Пахомыч весьма ощутимо шлепнул по чьей-то настырной пятерне, норовившей просунуться в вольеру:
– Убрать, что я сказал!.. Николай Сергеевич! – взмолился егерь, повернувшись к Бутурлину. – Выручай, прочти им научную лекцию об этом звере, а то получим мы с тобой сегодня молодой свежатинки. Они же, считай, городские – живого волка в глаза не видели!

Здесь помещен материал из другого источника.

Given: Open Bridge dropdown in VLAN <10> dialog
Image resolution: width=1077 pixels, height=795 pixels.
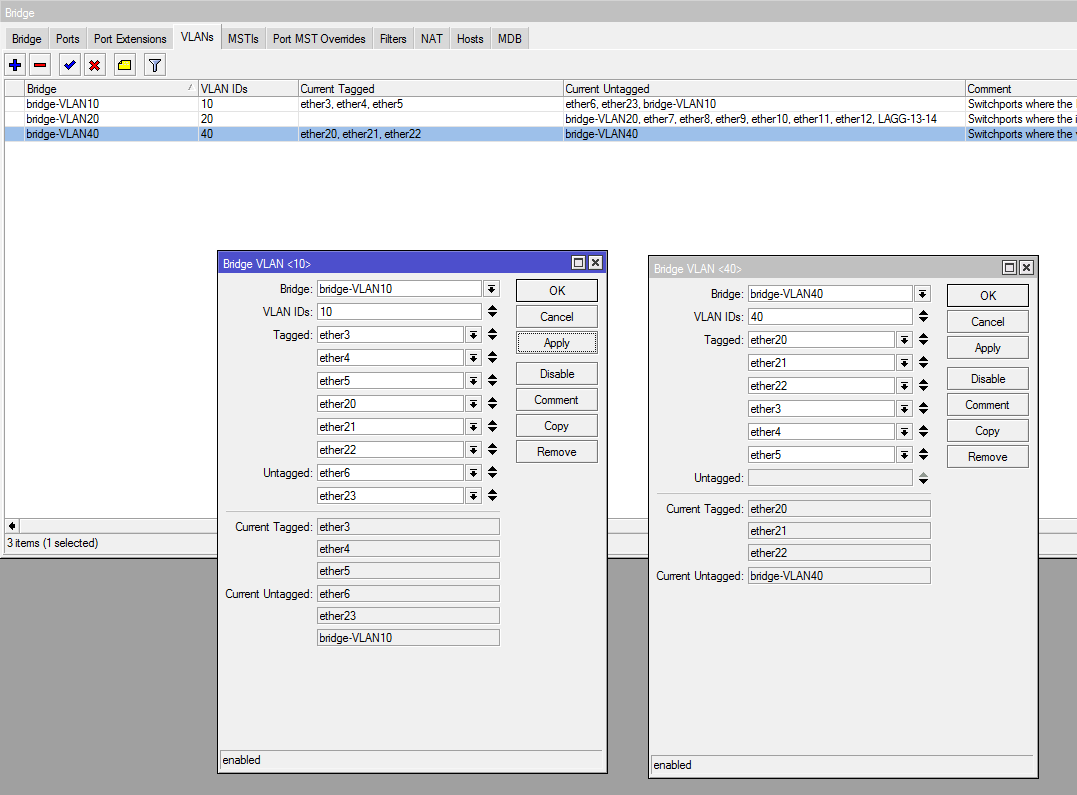Looking at the screenshot, I should tap(491, 288).
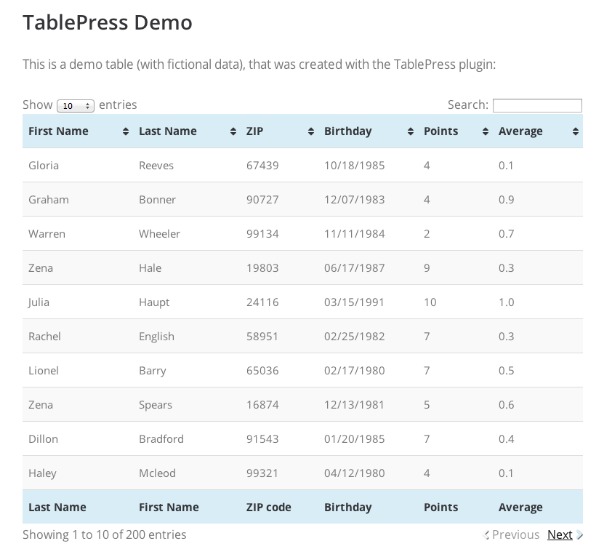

Директор шагнул к Пахомычу и поднял руку. Этот легкий жест мигом утихомирил ребят. И в наступившей тишине Николай Сергеевич тем отечески-строгим голосом, который так любили и уважали все детдомовцы, сказал:
– Дети! Запомните, пожалуйста, раз и навсегда. Это – не собака. Это волк. Он не станет лаять – кстати, он лаять и не умеет-или пугать понарошку, как обычно это делает собака, чтобы к ней не приставали. Волк – животное дикое и опасное, прошедшее длинный путь отчаянной борьбы за выживание. Конечно, он не станет убивать, если не будет голоден или на то не будет особой причины. Но если он почувствует хоть малейшую опасность, грозящую, по его волчьему разумению, его жизни, он убьет мгновенно и без предупреждения. Такова его природа. Он – волк. Таким он создан. Поэтому я категорически запрещаю вам подходить в нему, совать руки в вольеру и тем более пытаться его погладить… Но и ему очень непросто выжить в нашем сегодняшнем мире. Тем более такому маленькому – не волку даже, а волчонку. Но он, как всякое живое существо, заслуживает уважения. Помните, в киплинговской книге о Маугли, которую вы все читали, есть эдакий нахальный обезьяний народ? Так вот, давайте не будем подражать этому народу. Вы уже с ним познакомились. Теперь пойдемте, не будем ему надоедать. Тем более что Иван Пахомович с Кириллом должны его сейчас покормить. Пойдемте.
Подчиняясь властному голосу директора, воспитанники потянулись назад к детдому. Филипп неохотно пошел вместе с остальными, то и дело оглядываясь на присевшего у вольеры Пахомыча. Там, вместе с егерем остался его брат Кирилл, давний и единственный любимец Ивана Пахомовича. Все знали об их особых отношениях – и старый и малый одинаково беззаветно любили всякую лесную живность.